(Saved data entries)
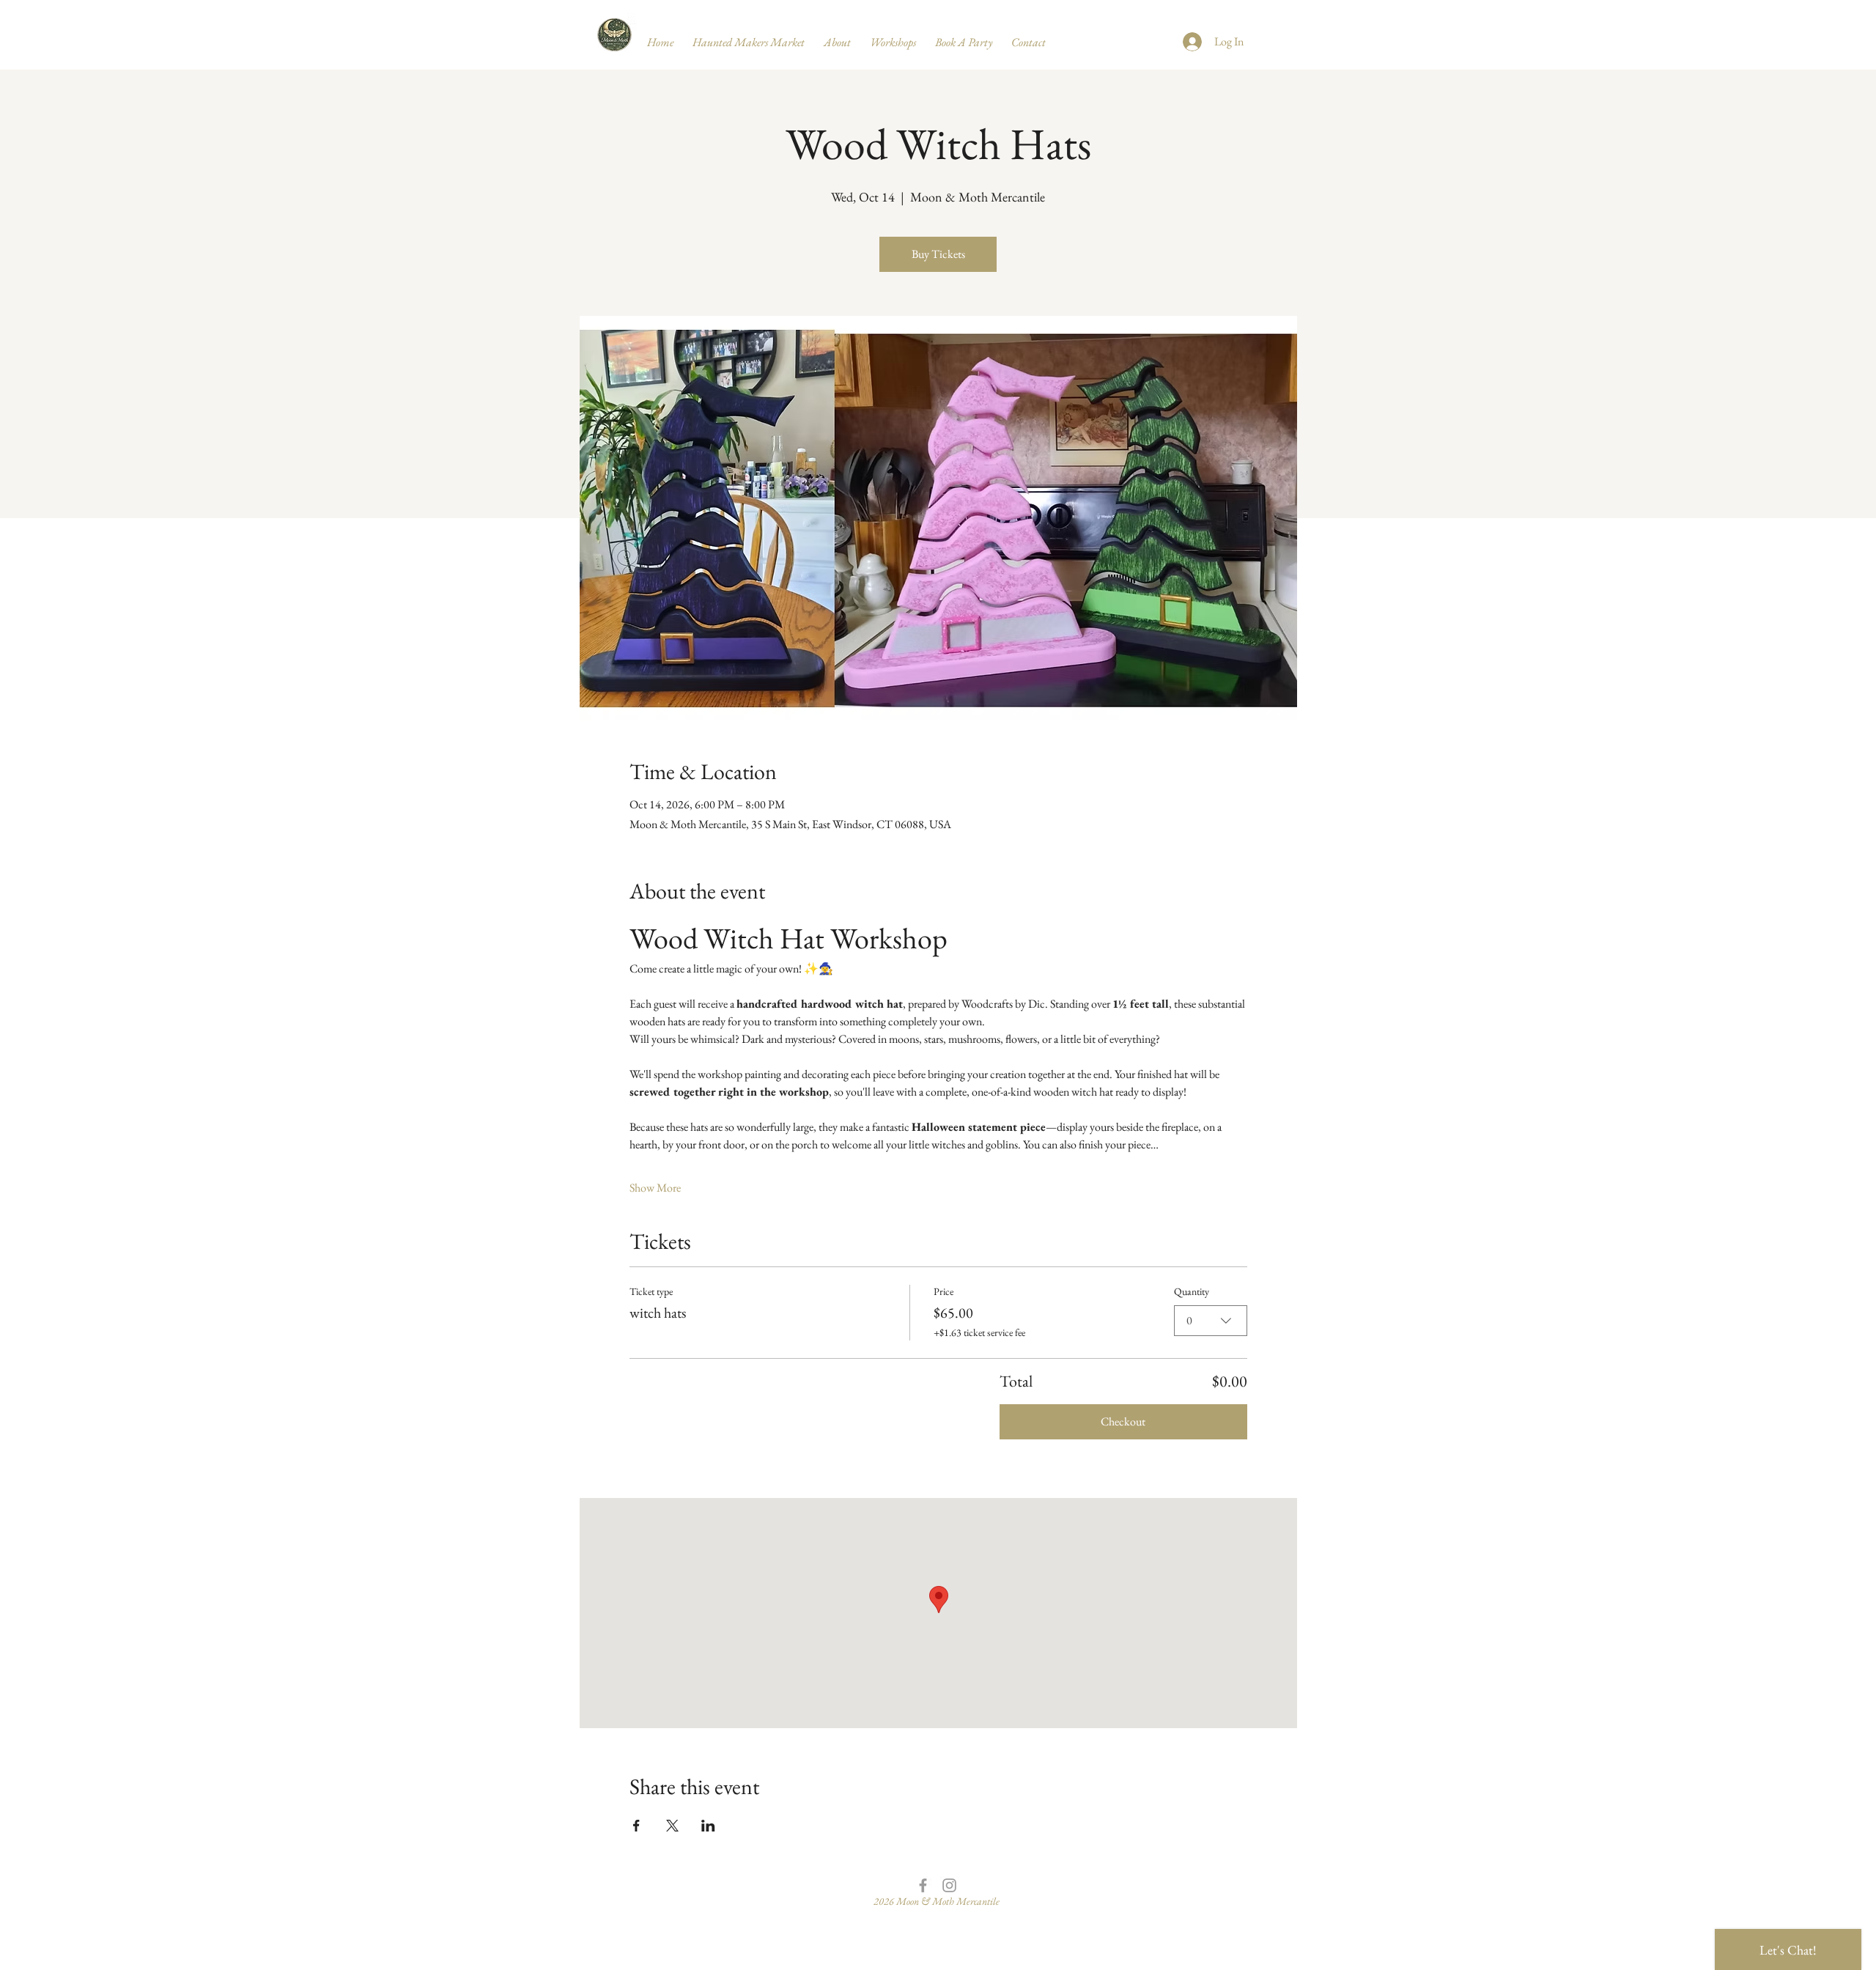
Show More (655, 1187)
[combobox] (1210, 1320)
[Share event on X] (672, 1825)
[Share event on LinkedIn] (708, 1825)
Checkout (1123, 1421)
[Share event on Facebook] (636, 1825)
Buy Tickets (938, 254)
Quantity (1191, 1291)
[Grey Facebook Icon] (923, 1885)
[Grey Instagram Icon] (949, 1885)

...

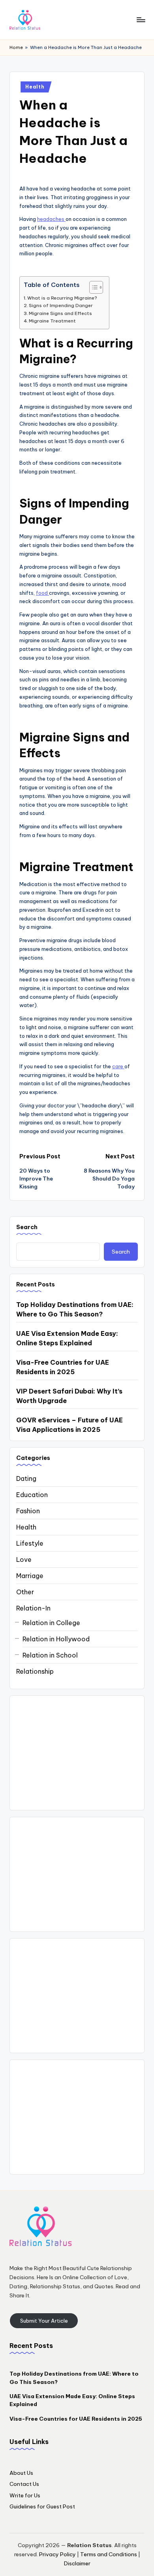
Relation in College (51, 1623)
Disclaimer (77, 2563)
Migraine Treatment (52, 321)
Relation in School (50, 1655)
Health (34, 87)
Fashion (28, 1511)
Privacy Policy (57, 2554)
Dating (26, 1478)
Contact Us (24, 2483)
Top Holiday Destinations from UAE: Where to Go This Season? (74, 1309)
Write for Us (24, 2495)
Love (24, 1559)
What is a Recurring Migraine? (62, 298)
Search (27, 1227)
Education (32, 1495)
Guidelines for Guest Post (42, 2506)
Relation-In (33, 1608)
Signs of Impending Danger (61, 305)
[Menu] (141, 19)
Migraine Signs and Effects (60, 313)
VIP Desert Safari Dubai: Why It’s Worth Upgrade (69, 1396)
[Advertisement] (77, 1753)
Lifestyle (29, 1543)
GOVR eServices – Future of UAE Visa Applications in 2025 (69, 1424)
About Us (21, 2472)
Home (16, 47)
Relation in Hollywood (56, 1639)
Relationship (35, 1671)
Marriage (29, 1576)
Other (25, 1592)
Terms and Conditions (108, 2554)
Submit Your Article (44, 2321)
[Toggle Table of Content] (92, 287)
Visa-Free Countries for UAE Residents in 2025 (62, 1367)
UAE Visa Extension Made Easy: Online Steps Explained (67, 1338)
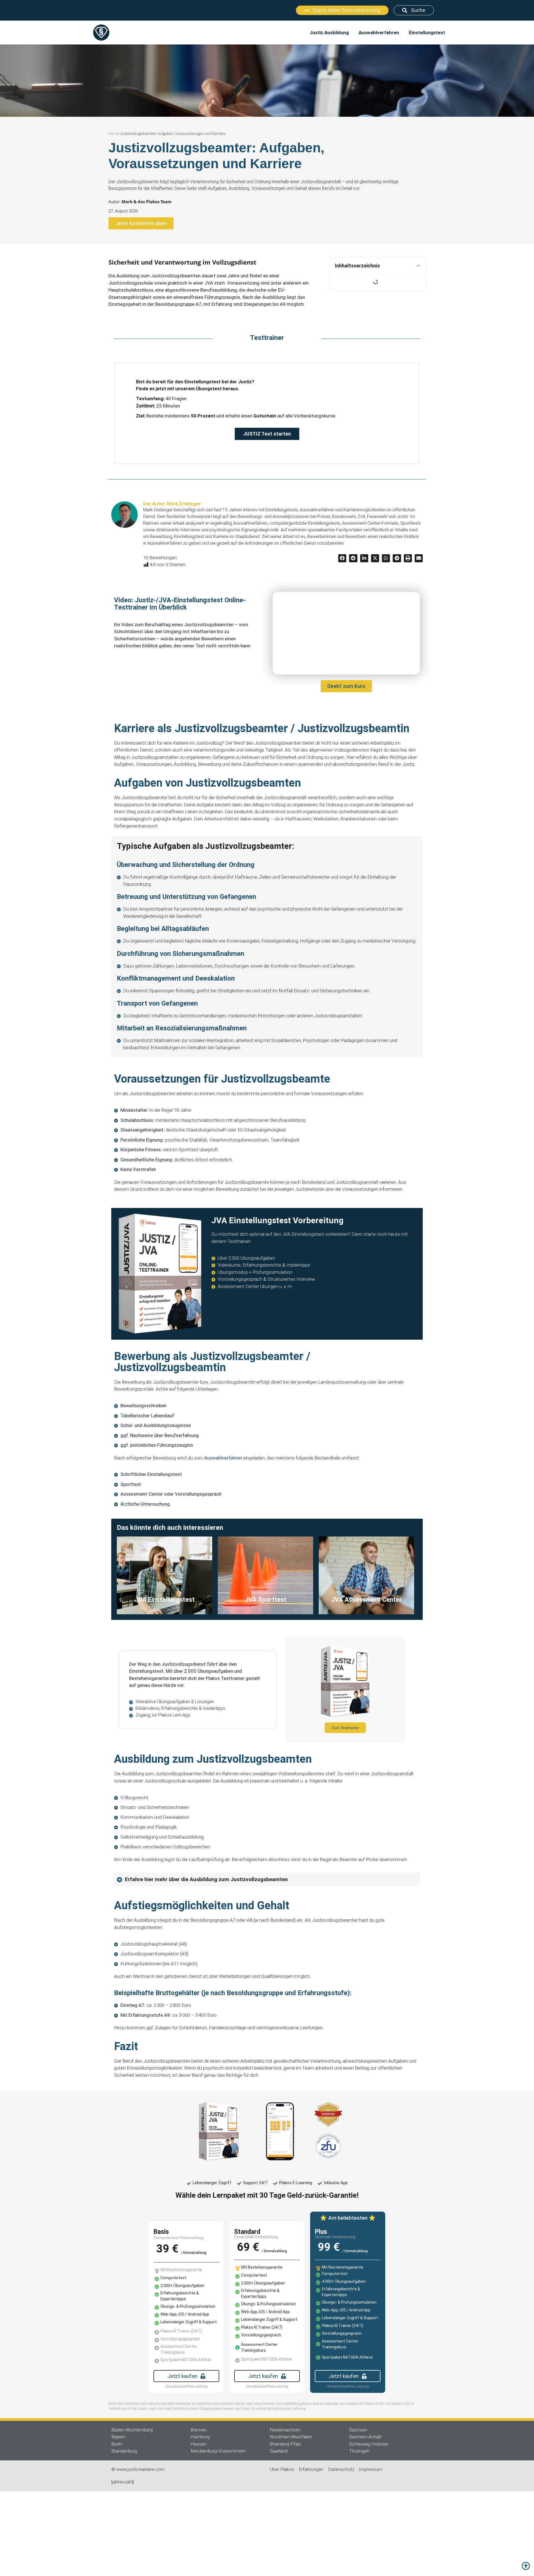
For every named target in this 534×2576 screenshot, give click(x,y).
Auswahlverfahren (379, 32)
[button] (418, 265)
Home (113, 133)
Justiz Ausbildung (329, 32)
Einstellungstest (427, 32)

> TO DO:
You are asked to count the lines of the records above in which the word "Migraine" occurs, and to give only that number.

> WRITTEN SOLUTION:
3